Akha Tribes and Insects
The akha, pronounced in a very phlegmy way, originated from Burma, still accord to animism and legitimately wear traditional dress. The women are very very shy, and also on a side note very muscly. The merest show of a camera and they were Gump running. We were the first westerners there for a few months.
It took us about 7 or 8 hours trekking to reach the first village. The Laos paths are very ancient and steep. They go straight up and down. There is little to no traversing. The first village we reached on the way was accessible by dirt road. We drank vibrant green Lao Lao the homemade extremely strong rice moonshine- it ranges from 50% upwards. It was still warm from the wok. We then headed abruptly down a trail of about a foot in width. It stayed that way and narrower for the next 3 days. The first day was a tepid 25^C. Rosie and I obviously overestimated our shoes for the journey- Rosie wearing retro adidas flat sole trainers and I in my try-hard old-tymey boat shoes. They were not suitable. It was slapstick at it's finest going downhill. After we crossed the river at bottom and rearranged our shoes, Rosie released a blood curdling scream. The rest of froze and turned panicked expectant of snakes, lizards, bears, spiders... Rosie had her first leech. Rosie still holds to it scarring her foot forever. Surprisingly the Laos jungle was very safe and animal free. The insects thrived but all other forms of life were rare.

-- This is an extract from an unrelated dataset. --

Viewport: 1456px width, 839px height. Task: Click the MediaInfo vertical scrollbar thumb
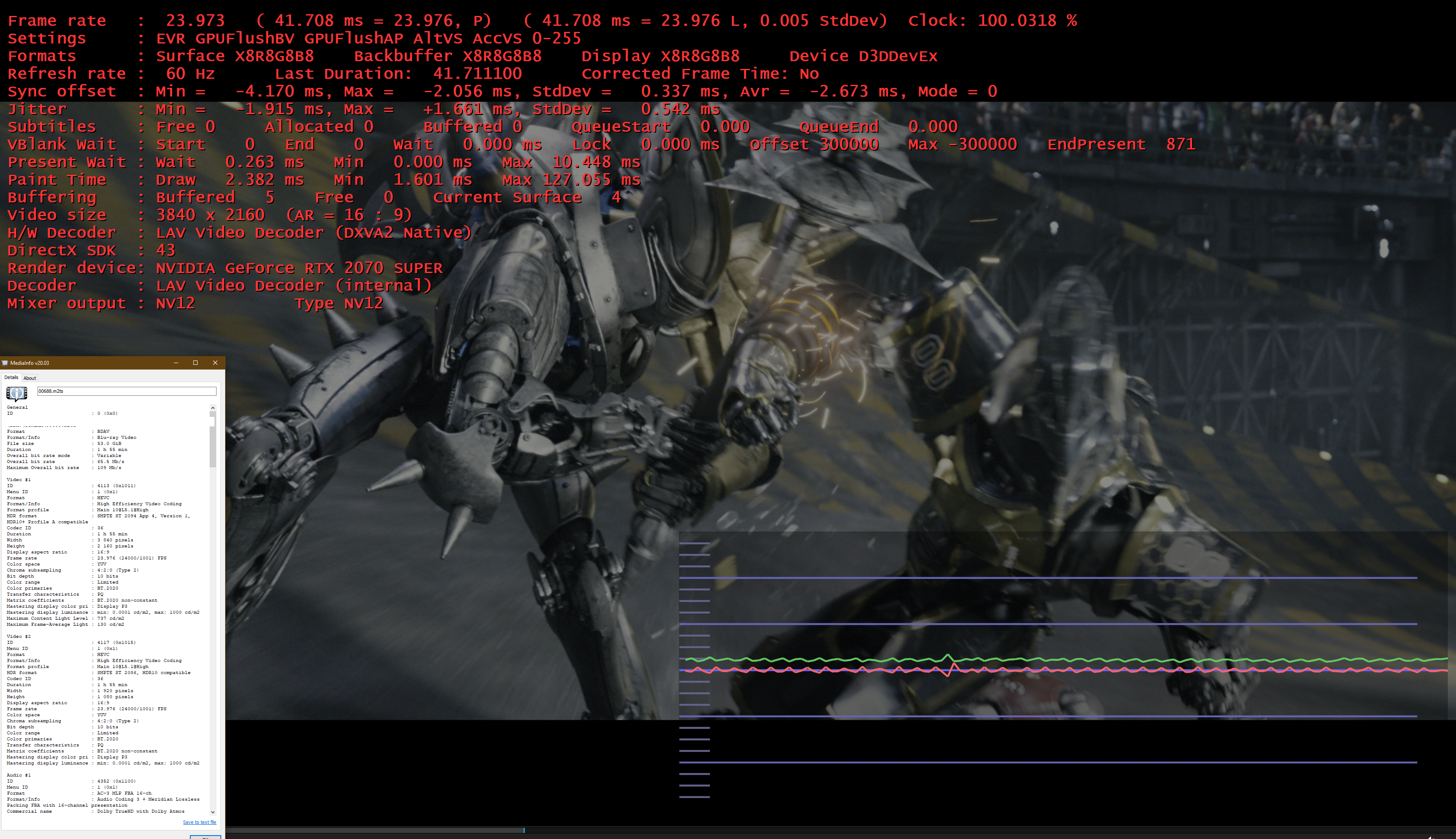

As we arrived into the first akha village, the animals seemed very peaceful with our guide in tow. As we left the chief's hut for an explore the animals flipped out! Chickens were screaming, pigs were fighting, horses were mating and stampeding, and the dogs had all amassed to scare us out of town. Scared of the dogs because of rabies we did as we were told. It wasn't until the next day that the dogs were used to us. We learnt "aschuu" which is almost like sneezing, which makes the mongrels all piss off. Most of the time. That night we dined with the chief, ceremoniously drinking a shot of Lao loa every 10 minutes or so. We feasted on buffalo, mushroom sticky rice and soup. We ate until we could no more. And while Rosie and Ryan decided their day was over I introduced the chief's kids to various apps on my iPhone. The best one of course being 'Angry Birds' ironically for a society based on animism. Hours later the Lao Lao sank-in and bed was necessary.